» **Source excerpt**:

════

Tuesday, October 24, 2017

Tom Yum Gai (Thai Hot and Sour Chicken Soup)


My sister recently got some teeny tiny Thai bird's eye chiles from one of our local farms, and it inspired me to make Tom Yum Gai, or Thai Hot and Sour Chicken Soup. Normally, Thai bird's eye chiles I've seen and used have been much larger than the ones from the farm, so you can easily use a single chile for this recipe, but since these were small I just carefully seeded and chopped them all.

Acquiring some of the ingredients for this soup may prove to be challenging. I actually ordered fresh kaffir lime leaves and dried galangal slices on Amazon. The remaining kaffir lime leaves are now hanging out in my freezer for the next time I make this soup. The dried galangal is inferior to fresh, but still works pretty well. Just make sure you allow some time to soak them in water before starting your soup.

I didn't have any cilantro or else I definitely would have added it to my soup before serving. It adds great color and authentic flavor to this already exotic and delicious soup.

Although a few of the ingredients may seem intimidating to find, at least in my case I know the lime leaves and galangal will keep for a while in my freezer and pantry respectively, so this soup will be even easier to prepare in the future when a craving hits.

Tom Yum Gai (Thai Hot and Sour Chicken Soup)
Serves 4

2 tablespoons vegetable oil
10 to 12 ounces chicken breast, thinly sliced
1 small onion, diced
1 quart chicken broth or stock
10 ounces sliced button mushrooms
6 kaffir lime leaves, scored
6 slices galangal, about 1/8-inch thick (I used re-hydrated dried galangal slices, but you can also substitute ginger if needed)
3 stalks lemongrass, cut into 2-inch pieces and scored
1 to 2 Thai bird's eye chiles, stemmed, seeded, and finely chopped (I used 5 tiny bird's eye chiles instead)
2 tablespoons fish sauce
1 1/2 teaspoons Nam Prik Pao (Thai chile paste)
1 teaspoon sugar (I used raw sugar)
2 small tomatoes, seeded and cut into 8 wedges each
1 lime, juiced
A handful of cilantro leaves, roughly chopped (optional)
Kosher salt

In a medium pot or Dutch oven, heat half the oil over medium-high heat. Add the chicken, stirring occasionally until the chicken is just cooked through. Remove from the heat, remove chicken from the pot, and wipe out the interior of the pot with a paper towel. Return the pot to medium heat and add the remaining oil. Add the onion and saute for a few minutes until starting to soften.

Add the chicken broth, mushrooms, kaffir lime leaves, galangal, lemongrass, chile, fish sauce, Nam Prik Pao, and sugar. Cover, bring to a boil, then reduce the heat and simmer for about 10 to 15 minutes. Add the cooked chicken, and tomatoes and cook another 1 to 2 minutes until the tomatoes are cooked but not falling apart.

════

» **Work to complete**:
**A)** Answer these questions from the Tom Yum Gai recipe:
(i) Where were the fresh kaffir lime leaves and dried galangal slices ordered?
(ii) How many people does the recipe serve?
(iii) For about how long should the soup simmer after it comes to a boil?
**B)** Carry on the Tom Yum Gai recipe from its last sentence.
The material that comes next has no connection to the Tom Yum Gai recipe.

» **Data segment**:
════

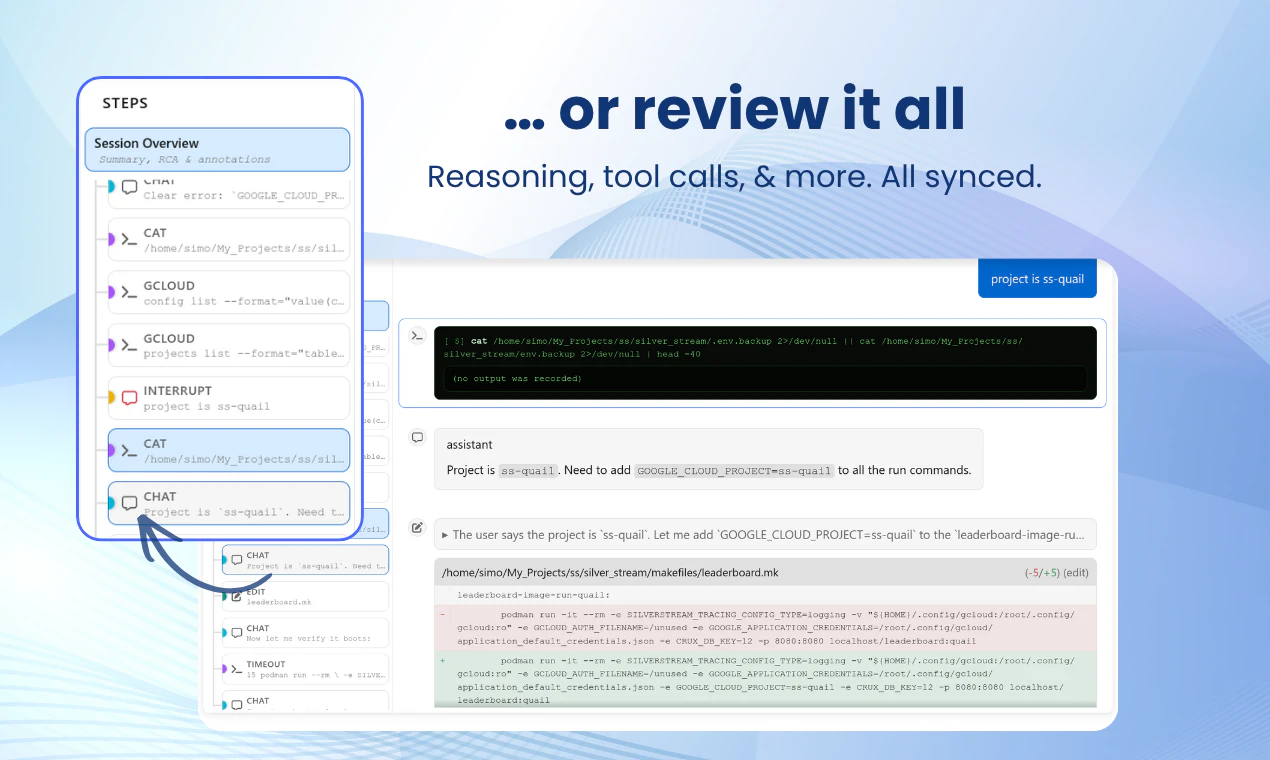This screenshot has height=760, width=1270.
Task: Click the red INTERRUPT chat bubble icon
Action: [x=129, y=398]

════

» **Results by task**:
**A)**
(i) On Amazon.
(ii) 4.
(iii) About 10 to 15 minutes.

**B)**
Remove from the heat and stir in the lime juice and cilantro leaves, if desired. Adjust seasoning as needed with salt. Serve immediately, discarding the lime leaves, galangal and lemongrass pieces either directly from the soup pot or from each bowl as you eat.

Thursday, October 19, 2017

Chile con Queso


It's still football season, which means it's still my favorite time of the year. I'm also a big fan of fall, so that definitely helps too! One of my favorite things about football season is coming up with fun ideas for snacks to make while enjoying the game.

I recently planned a football-watching get-together with some good friends, and the result was a plethora of Tex Mex favorites. We had some layer dip, a taco ring, and of course molten hot chile con queso, made from scratch.

I know you can simply buy a jar of queso and stick it in the microwave, or melt together a block of Velveeta with a jar of salsa, but what's the fun in that? It's actually quite easy to make queso from scratch, and it's so tasty! I used my beloved homemade pickled jalapenos to really make it special.

What really took it over the edge for me was finding a bag of Tostitos emblazoned with the logo for the FIVE TIME SUPER BOWL CHAMPIONS NEW ENGLAND PATRIOTS!! Yep, I was willing to shell out extra, and skip over any sale brands of tortilla chips for the one marketing itself directly to me, a die hard Pats fan. Oh Tostitos, you really got me!

Regardless of who you are rooting for this Sunday (or Monday or Thursday), this chile con queso is so easy to make, and totally satisfies that gooey cheese, spicy, snacky craving at game time.

Chile con Queso
Makes about 4 cups
(From Tacolicious)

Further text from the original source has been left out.